• _Document segment_
*** Begin section ***

GSA to take its Emerging Tech Showcase governmentwide

(L to R) GSA Deputy Administrator Mike Lynch and Federal CIO Greg Barbaccia speak at GovExec’s Government Efficiency Summit on July 16, 2026. Zaid Hamid/Nextgov/FCW
The live and virtual event invites all of government to attend and will feature senior federal leaders, practitioners and industry experts sharing what’s working in government technology and innovation.
As the General Services Administration closes in on achieving its 2026 moonshot goal to save and automate 1 million hours of work for its employees, the agency will showcase and share those internal efforts — and a host of other proven tech efforts — with a governmentwide audience on July 30.
Registration for the Emerging Technology Showcase is open to all federal employees, and though the event will be held in person at the Interior Department’s Yates Auditorium, it will be livestreamed for a virtual audience likely in the tens of thousands.
“The administration has looked at GSA to lead” on approaches that make government more efficient, effective and responsive, GSA Deputy Administrator Mike Lynch said Thursday at the Government Efficiency Summit.
GSA hosted an internal tech demo day in late spring, featuring several agency employees — including Lynch and Chief Information Officer Dave Shive — who showcased several ways technology was being used across the agency to save time, improve efficiencies, deliver better outcomes and services or make employees’ jobs easier. Several thousand employees tuned in, and Lynch said its in the agency’s DNA to share what’s working.

*** End section ***

• _Dataset excerpts_
*** Begin section ***

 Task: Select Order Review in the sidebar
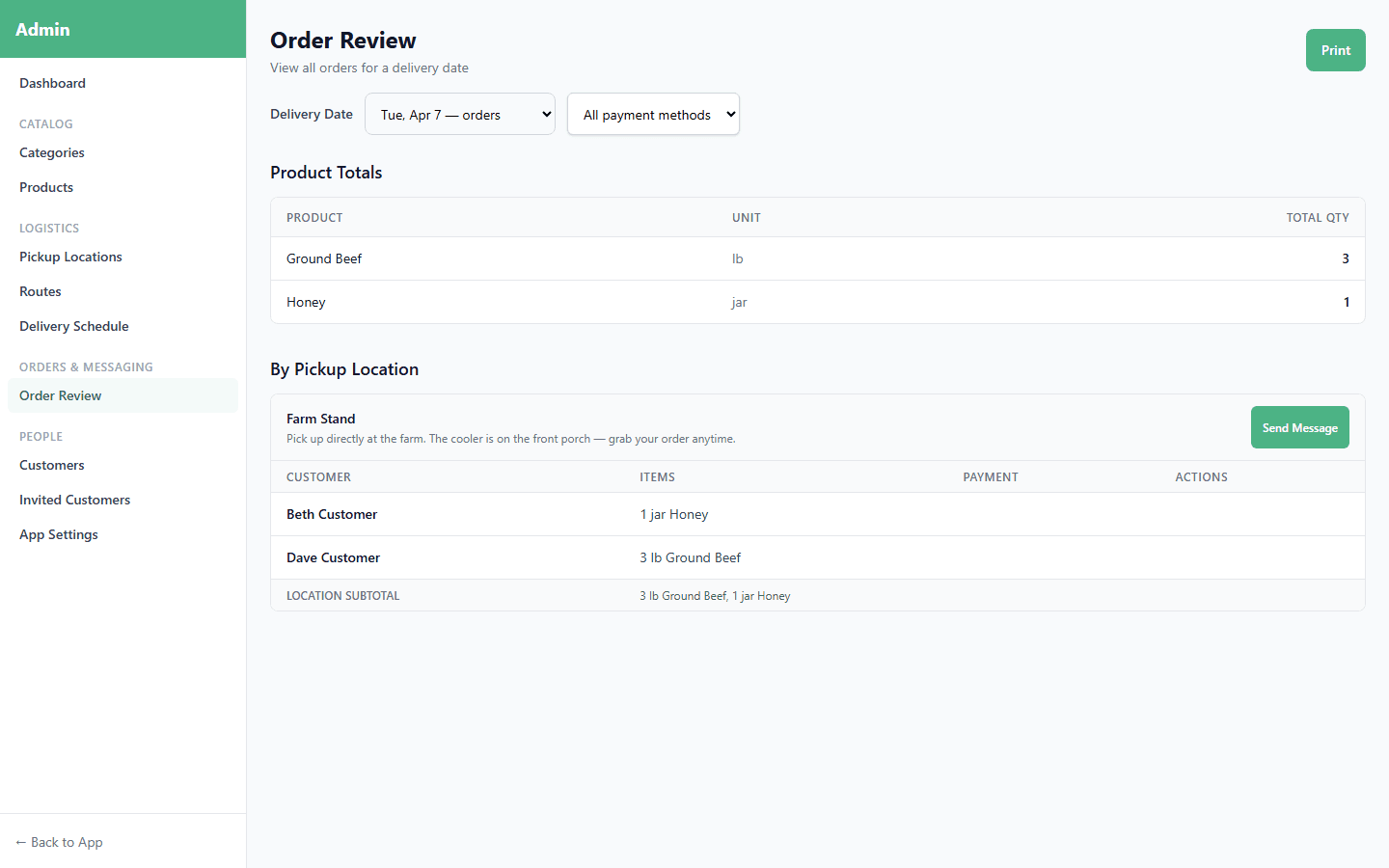(60, 395)
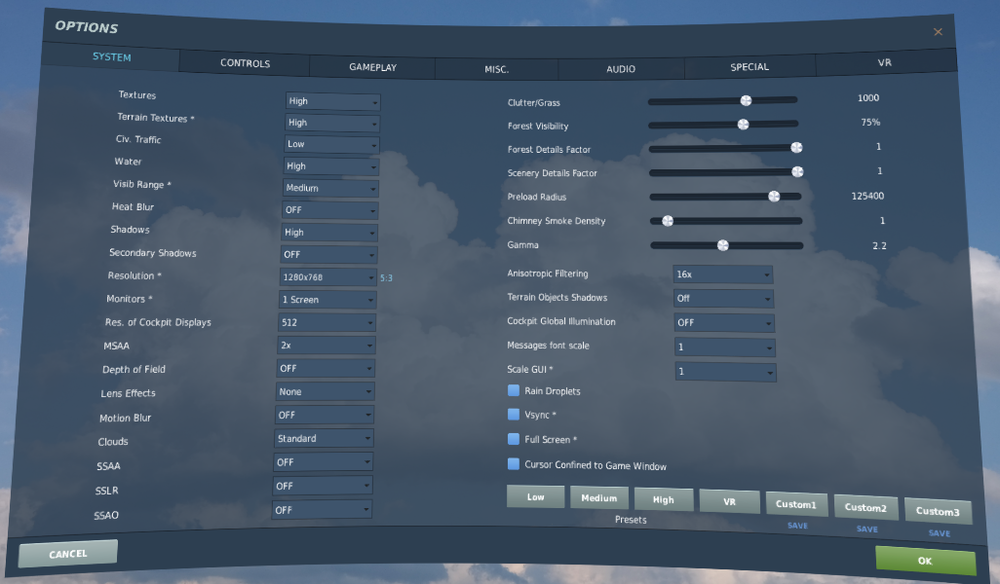Open the Anisotropic Filtering 16x dropdown
Screen dimensions: 1000x584
723,274
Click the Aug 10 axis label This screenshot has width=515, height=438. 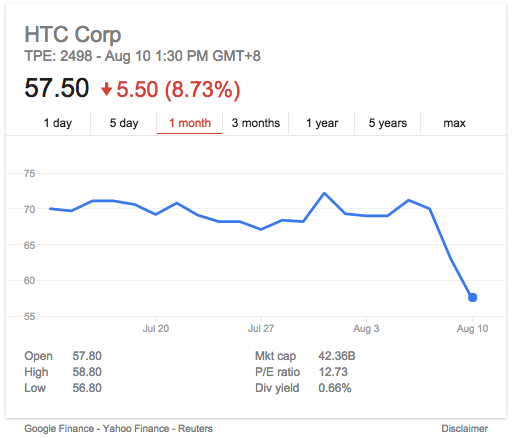472,329
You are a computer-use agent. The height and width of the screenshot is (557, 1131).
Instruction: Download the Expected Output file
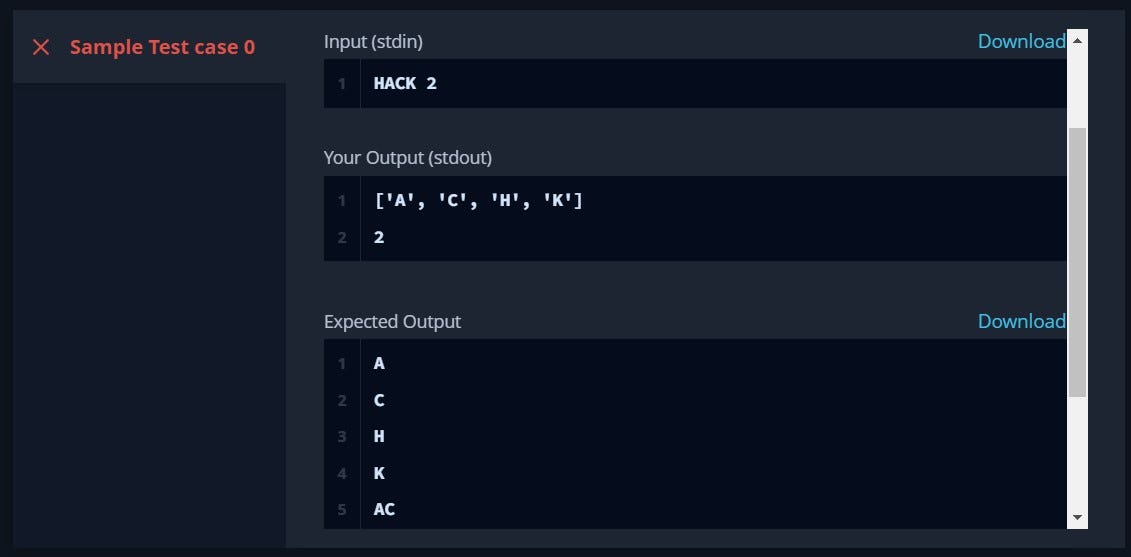pos(1021,321)
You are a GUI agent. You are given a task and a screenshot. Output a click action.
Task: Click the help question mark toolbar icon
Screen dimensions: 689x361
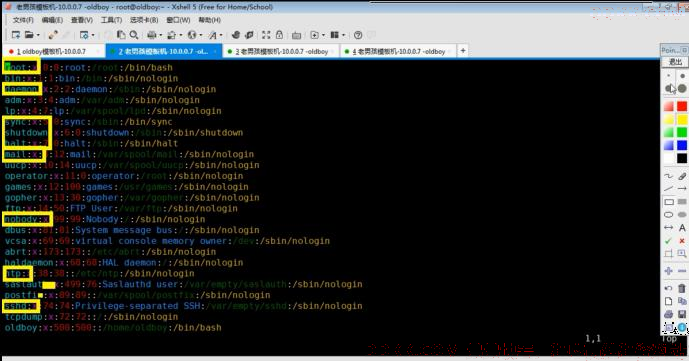click(x=358, y=35)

*** End section ***

• _Work task 1_
From the article on GSA's Emerging Technology Showcase, reproduce everything from "As the General" down to "on July 30.".
• _Work task 2_
According to the article on GSA's Emerging Technology Showcase, where will the in-person event be held?
• _Work task 3_
Continue the article on GSA's Emerging Technology Showcase, picking up after its final sentence.

• _Written reply 1_
As the General Services Administration closes in on achieving its 2026 moonshot goal to save and automate 1 million hours of work for its employees, the agency will showcase and share those internal efforts — and a host of other proven tech efforts — with a governmentwide audience on July 30.

• _Written reply 2_
At the Interior Department's Yates Auditorium.

• _Written reply 3_
“That's really a core to GSA's mission and a convening function that we've heard: a lot of demand and interest throughout government to expand what we were doing internally and offer it up more broadly,” he added.
One certain talking point for the event will be a step-by-step guide GSA released in June to cut, streamline and automate work called the Elimination, Optimization and Automation playbook. The playbook builds on lessons learned from federal pilots, mature automation programs and GSA’s own extensive internal enterprise efforts to improve operations. One such effort, the agency’s push to save and eliminate 1 million hours of employee work within the calendar year, is pacing far ahead of schedule.
“We're at roughly 850,000 [hours identified], which has been amazing, and we've been blown away with kind of the adoption that's taken place, largely driven by technology,” Lynch said Thursday. “We put that in [the] playbook, and we're now showcasing that as part of the forum on the 30th that should be available to all of government to see where to use that within your own workflows.”